Page excerpt —
------

Russian Camera Restrictions
Does anybody know what the size restrictions are for taking cameras and lenses into Russia are for a tourist? I had seen something that suggested a size limit of 100 mm high and 140 mm long. This is pretty small so it did not make sense

Mark1616 Dec 12, 2010 1:26 PM

No idea but I've just done a quick google search and got this.

peterbj7 Dec 14, 2010 11:20 AM

Seems fair enough. Could apply to most cities in the world. But I haven't tried taking photographs in London for at least 20 years - is it now really as bad as this article says?

deadshot Dec 17, 2010 12:18 PM

I took plenty of photo's in St Catherines Palace and a Cathedral in St Petersburg in 2008 with a Nikon D40x complete with 18-200mm lens but I did have a permit which cost me just a few ús.
Sadly things do change though.

Photo 5 Dec 21, 2010 8:51 PM

For what its worth and remember this was in 2007....... My dads brothers daughter went to Russia in 2007 as part of a tour group. She took a cannon D-SLR with 2 lenses she said she thinks one was an 18-70 (or was it an 18-55) and the other was a 70 - 300mm (not a f2.8). She no longer has those lenses as she solid all her lenses and got f2.8 lenses since. She said she had no issues shooting when they were walking around, on the train or tour bus. She took 4x 2GB cards and a wolverine memory storage device. Had no issues with that gear going through airports and customs. She had 2 flight transfers to get there and back. She aaid she carried her photo gear on the plane with her at all times......

One thing she did recommend was take a very good low light f2.8 etc shorter zoom as your primary lens and you can most likely get away with something to the 200mm range as a second lens and carry a power plug adapter for the battery charger and lots of memory cards.....


idenny Dec 28, 2010 6:42 PM

what a load of crap.. but yeah be careful with locals or officials(police,FSB,undercovers) they can take your gear without questions. There a lot of demonstrations going on so if you see one avoid it because SWAT team known to take random people who's wondering close by especially with video/photo equipment. Good luck!

lisalonewolf Feb 27, 2011 8:49 PM

I think it was a very good article. For several reasons:
Americans are Not born with Common sense...they are born with jackass sense...and can become the 'ugly American' quite easily. We do not know how to Behave in other countries...we behave as if it is our own, and since we soil our own to death, and disrespect our own law enforcement officers, and people in general, it IS best to think before acting and speaking. Since it is a foreign country, city, etc. we do not 'know' what the criminal element is like...meaning, as he said, don't go walking out at night off well traveled places...for instance, I wouldn't go hang around Oakland Ca. at ANY time let alone at midnight. (the above is my belief of 'some' tourists and others, etc. Yes, all who come from anywhere can become the same...just seems our manners are lacking these days...)

------

Extracted material —
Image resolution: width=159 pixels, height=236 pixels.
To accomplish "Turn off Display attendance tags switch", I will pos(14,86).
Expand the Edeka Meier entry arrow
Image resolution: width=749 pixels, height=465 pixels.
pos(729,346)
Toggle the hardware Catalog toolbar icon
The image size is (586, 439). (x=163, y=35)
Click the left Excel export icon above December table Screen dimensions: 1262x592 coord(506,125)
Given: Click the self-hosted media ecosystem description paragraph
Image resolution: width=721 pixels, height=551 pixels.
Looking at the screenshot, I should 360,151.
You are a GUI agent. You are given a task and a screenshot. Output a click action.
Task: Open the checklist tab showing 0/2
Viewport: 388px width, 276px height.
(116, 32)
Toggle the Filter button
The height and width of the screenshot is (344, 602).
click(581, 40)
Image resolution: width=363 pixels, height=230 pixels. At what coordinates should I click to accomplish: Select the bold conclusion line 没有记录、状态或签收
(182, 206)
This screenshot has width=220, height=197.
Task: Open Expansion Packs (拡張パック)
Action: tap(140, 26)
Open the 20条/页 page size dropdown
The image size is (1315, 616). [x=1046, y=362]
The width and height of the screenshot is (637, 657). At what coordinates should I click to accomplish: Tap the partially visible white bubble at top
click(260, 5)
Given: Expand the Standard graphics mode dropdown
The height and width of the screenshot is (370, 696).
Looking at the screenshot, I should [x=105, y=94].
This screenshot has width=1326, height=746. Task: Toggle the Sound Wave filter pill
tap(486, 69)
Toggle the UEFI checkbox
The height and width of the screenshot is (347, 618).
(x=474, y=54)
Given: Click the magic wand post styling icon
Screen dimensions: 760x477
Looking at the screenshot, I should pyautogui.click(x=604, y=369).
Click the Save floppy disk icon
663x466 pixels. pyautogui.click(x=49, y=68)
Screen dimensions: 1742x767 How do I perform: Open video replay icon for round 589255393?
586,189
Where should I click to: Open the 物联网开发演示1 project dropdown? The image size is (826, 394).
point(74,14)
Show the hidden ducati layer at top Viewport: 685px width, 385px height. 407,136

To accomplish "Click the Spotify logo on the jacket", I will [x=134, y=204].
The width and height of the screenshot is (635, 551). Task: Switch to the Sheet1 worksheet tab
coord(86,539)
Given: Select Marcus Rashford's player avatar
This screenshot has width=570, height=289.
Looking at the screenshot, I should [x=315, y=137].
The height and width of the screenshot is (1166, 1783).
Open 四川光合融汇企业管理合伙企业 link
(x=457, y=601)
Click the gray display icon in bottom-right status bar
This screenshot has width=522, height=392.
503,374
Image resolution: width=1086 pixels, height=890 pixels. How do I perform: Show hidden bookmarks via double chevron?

------

Tasks to carry out —
1. In the Russian camera restrictions thread above, what size limit does the opening post say the writer had seen suggested?
2. Continue the Russian camera restrictions thread above, picking up after the final sentence of its last post.

Results for each task —
1. A limit of 100 mm high and 140 mm long.

2.
You are right, idenny, unless you are reckless(or a photo journalist) don't go looking for trouble at demonstrations. They usually do Not have web access in Jail to send Steve'digicams pics of your latest adventures!

As for Law Enforcement? Always be respectful. I am, because it is the Right thing to do. Not out of fear. Out of respect...for what they do...they don't know me from the next IRA/terrorist/criminal/thief/Al qaeda/ninja/flame throwing galactican/bomber until they talk to us...that is here and abroad.
All I want to do is be a Tourist...and he/she wants to make sure that is all I want to do, too. In these one is sure about anyone/anything.

I know most serious photographers aren't about to go off their nut, but, one can be in the wrong place WITH the wrong people....

deadshot Feb 28, 2011 9:05 AM

A brave post but as a Brit who worked with tourists in London for over 40 years I think you are being a little unfair on your fellow compatriots."they are born with jackass sense"quote!
Firstly I always found that Americans were somewhat nervous tourists therefore they were very careful of what they did and where they went, in fact imho a bit too cautious. I got asked on one occasion if it was ok to walk alone in central London (broad daylight main streets) as this young lady had been warned back home in the USA of white slavers looking for girls like her.???. I always put it down to the USA being rather insular, whereas Europeans are used to moving around in different countries a lot more. I never have come across people being harrased by Squads of Swat officers bulling people in London for taking railway shots. Of course common sense is needed anywhere in the world as you state but that applies to everyone every where. I think if you walk around looking like a too wealthy tourist as I have seen Americans,Germans, French and Brits do that can be asking for problems anywhere (I mean Rolex watch diamond rings). So do come to London we really like you over here. Having said that mostly Americans complained to me about Paris (sorry Paris but it's true through rudeness.) not France just Paris itself.. I was attempted / mugged in Barcelona (the mugging capitol of Europe) but they weren't interested in my Nikon Dslr/flash etc just cash but I carry no more than I need for the day,just a few euros, they ran off with nothing as it happened.Mean swine I'd hidden my few euros.

peterbj7 Feb 28, 2011 10:28 AM


Originally Posted by lisalonewolf (Post 1204526)
As for Law Enforcement? Always be respectful. I am, because it is the Right thing to do. Not out of fear. Out of respect...for what they do

Sorry, I couldn't disagree with this and the sentiment behind it more.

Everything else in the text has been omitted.